In the opulent, now-looted chambers of the Planetary Governor's palace, Phelon stood over a pile of discarded weapons.
"Boss," the Warpsmith said, "I don't get it. All this wargear, ammo, armor... we're just leaving it? We're taking these mortals instead?"
"Weapons can be replaced," Petros said, his gaze fixed on the burning city below. "I am taking these people to build our own production lines. The Maelstrom is rich in raw materials. We don't lack for lasguns."
"We lack artillery. We lack armor. And most of all, we lack the skilled, educated workforce to build them. This... 'harvest'... will cut decades off our development."
He turned to Phelon. "The war on the second continent proved it. Sachs is a decent infantryman, but he knows nothing of logistics, combined-arms, or strategy. We need a systemic military education. We need officers, pilots, and logisticians. We cannot conquer the stars with an army of light infantry."

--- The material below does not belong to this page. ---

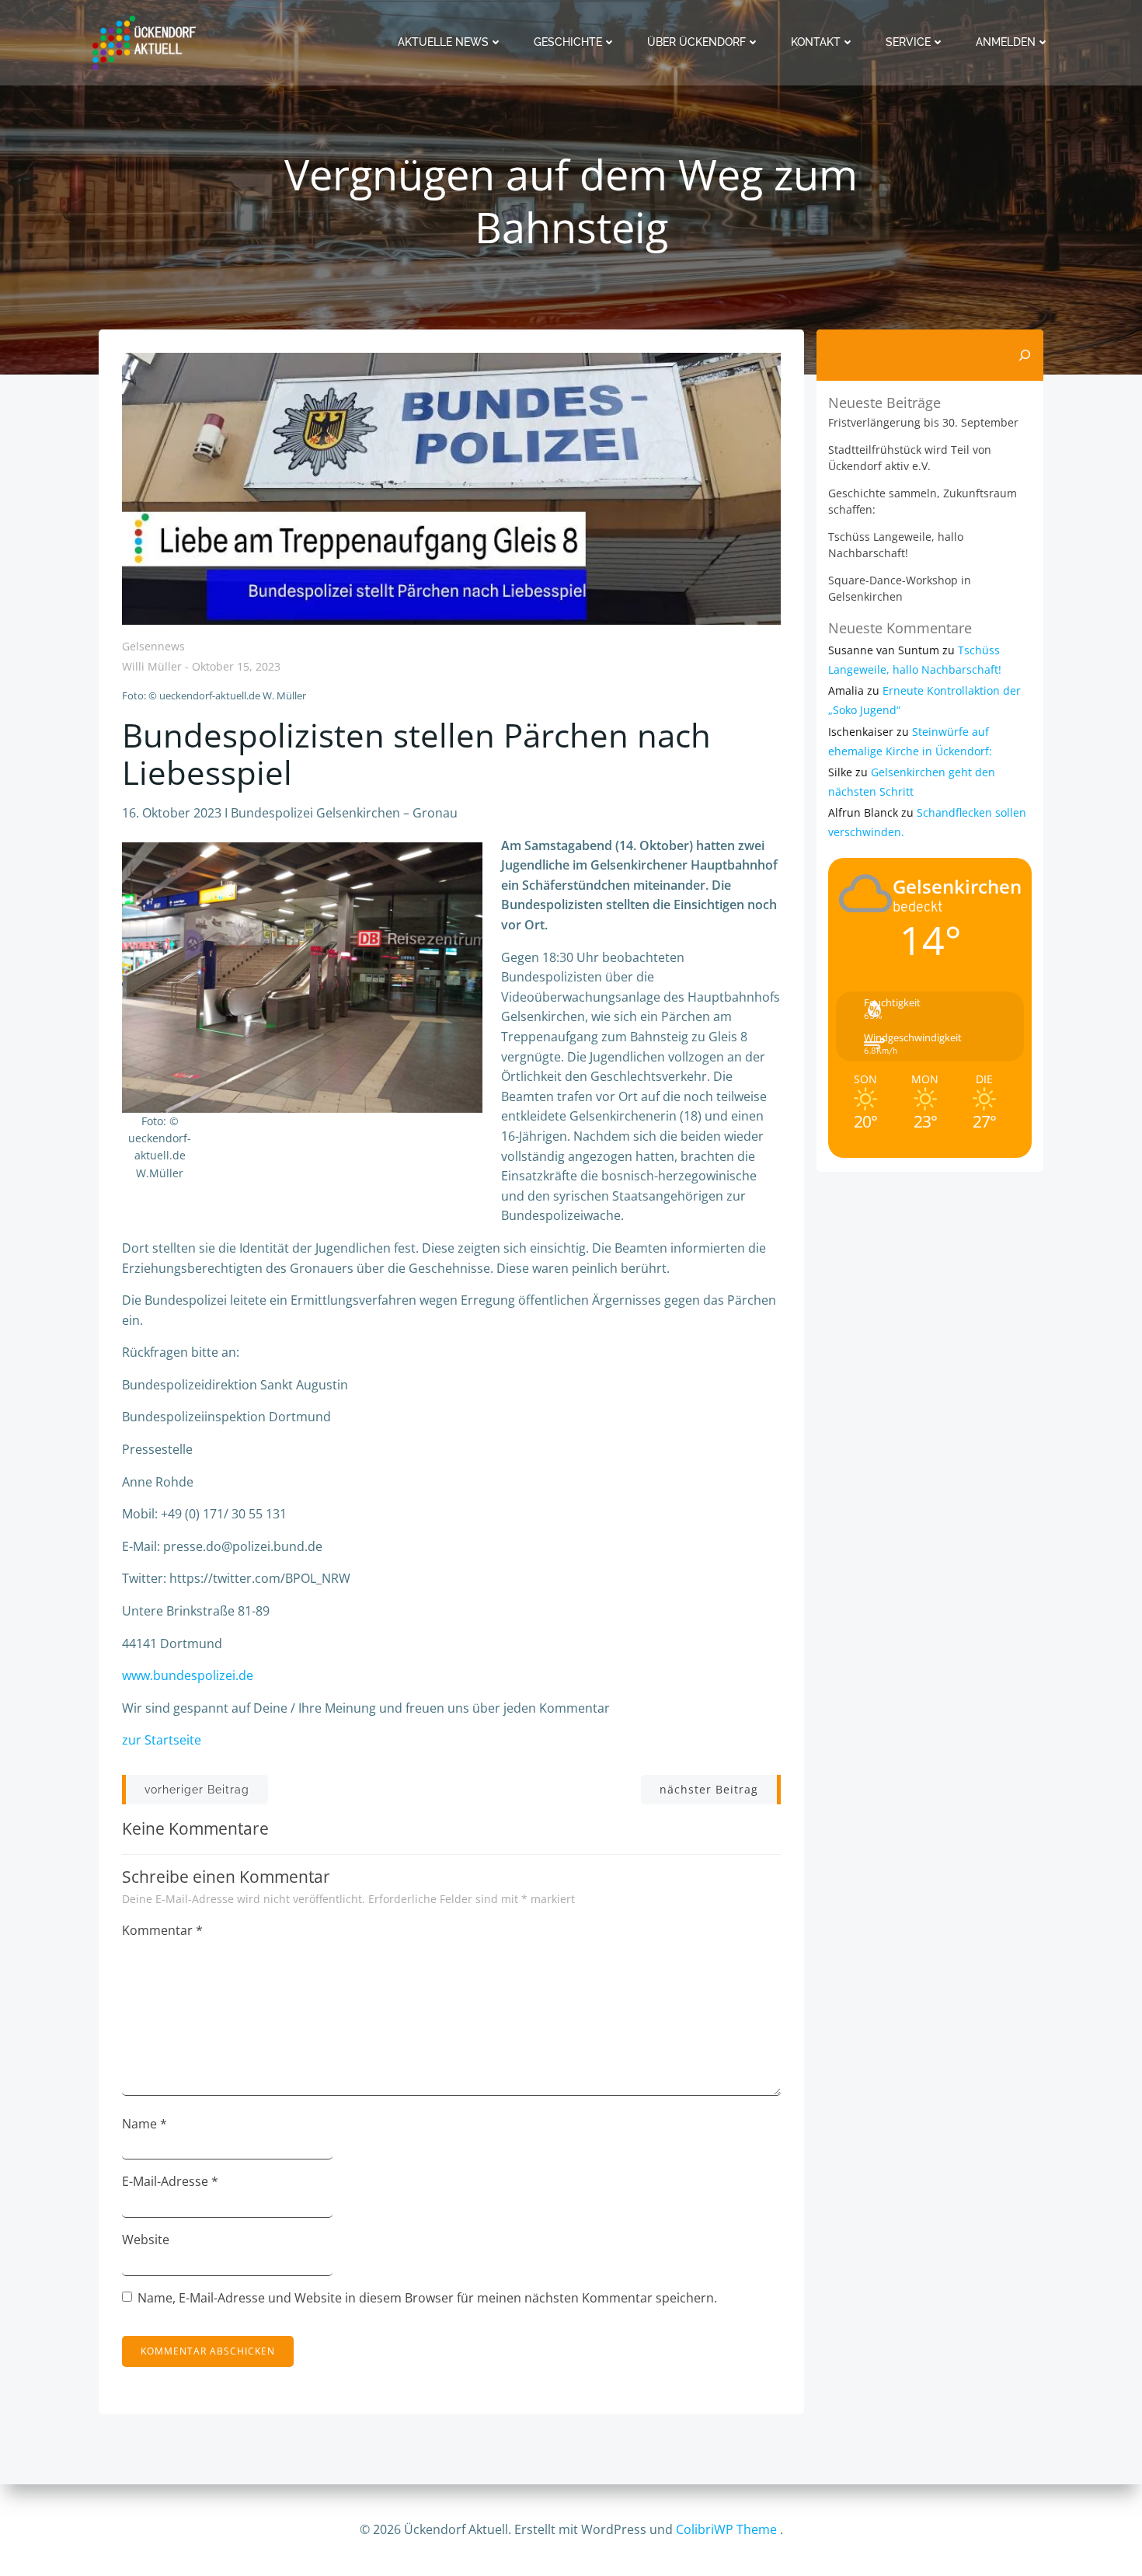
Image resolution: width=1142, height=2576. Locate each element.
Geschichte (568, 42)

Phelon finally understood. This wasn't a smash-and-grab. It was an industrial kidnapping. They weren't just plundering a world; they were stealing its future and making it their own.
The hive collapsed into chaos. The "Spear of Hector" became a relentless, methodical force. They weren't just taking engineers; they were taking doctors, teachers, adepts, and anyone with technical or administrative skills. They were harvesting an entire society.
Roni, Elina, and Emily were shoved into a vast, makeshift holding pen in the starport, a cavernous cargo bay now packed with thousands of other terrified, high-value captives. Roni looked at the faces around him—the best and brightest of his world—and felt a cold, final despair.
For three days, the Valkyries and landers ran a constant ferry, a conveyor-belt of human "cargo" from the hive to the flotilla in orbit.
Finally, the last transport cleared the bay. The "Spear of Hector" pulled out, their haulers loaded with only the most valuable, portable equipment. The orbital bombardment had shattered the hive's defenses, and the chaos of the raid had cut its power.
As the starport's blast doors sealed, the Upper Hive of Preston was plunged into a silent, dead darkness.
Far below, in the under-hive and the hive-bottom, the billions of souls who lived in the dark knew nothing of the raid. Aside from a few strange "earthquakes," their lives were completely unchanged.
Aboard the bridge of The Judgment's Edge, Petros watched the hive-world recede. His face, illuminated by the glow of the star-map, held a rare, thin smile of satisfaction. The harvest had been a complete success.